Water-stressed sunflower transcriptome analysis revealed important molecular markers involved in drought stress response and tolerance

Water stress is considered one of the most important factors limiting worldwide agricultural productivity and efficiency. Although sunflower (Helianthus annuus L.) is a deep-rooted crop, water stress strongly reduces its productivity. A holistic approach that integrates physiological, biochemical and molecular genetic tools could provide opportunities for breeding novel genotypes with stable yield under water-deficit conditions. In this study, we have studied the responses of several Helianthus annuus genotypes, in water stress conditions, using genomics (RNA-seq and quantitative RT-PCR), physiological (growth, water statute, stomatal conduction evaluations, and transpiration rate) and biochemical analyses (LC–MS).
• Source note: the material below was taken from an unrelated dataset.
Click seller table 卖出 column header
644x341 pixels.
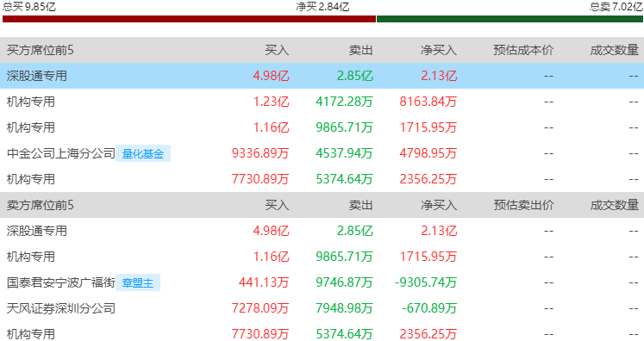[360, 205]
Our physiological analyses indicated a sunflower genotype-dependent water stress response. This variability in the water stress response could be observed transcriptomically with the identification of water stress core genes, as well as genes characteristic of tolerance and/or sensitivity to a water deficit. From these genes, we identified several components involved in abscisic acid synthesis and signaling (NCED3, NCED5, ABI1 and PYL4), which must be involved in drought tolerance. Under well-watered conditions, we subsequently detected higher abscisic acid content in leaves of the sensitive genotypes. We propose that sunflower water stress tolerance is correlated with a transcriptome fine-tuning leading to an efficient activation of ABA-dependent genes and not by ABA overproduction.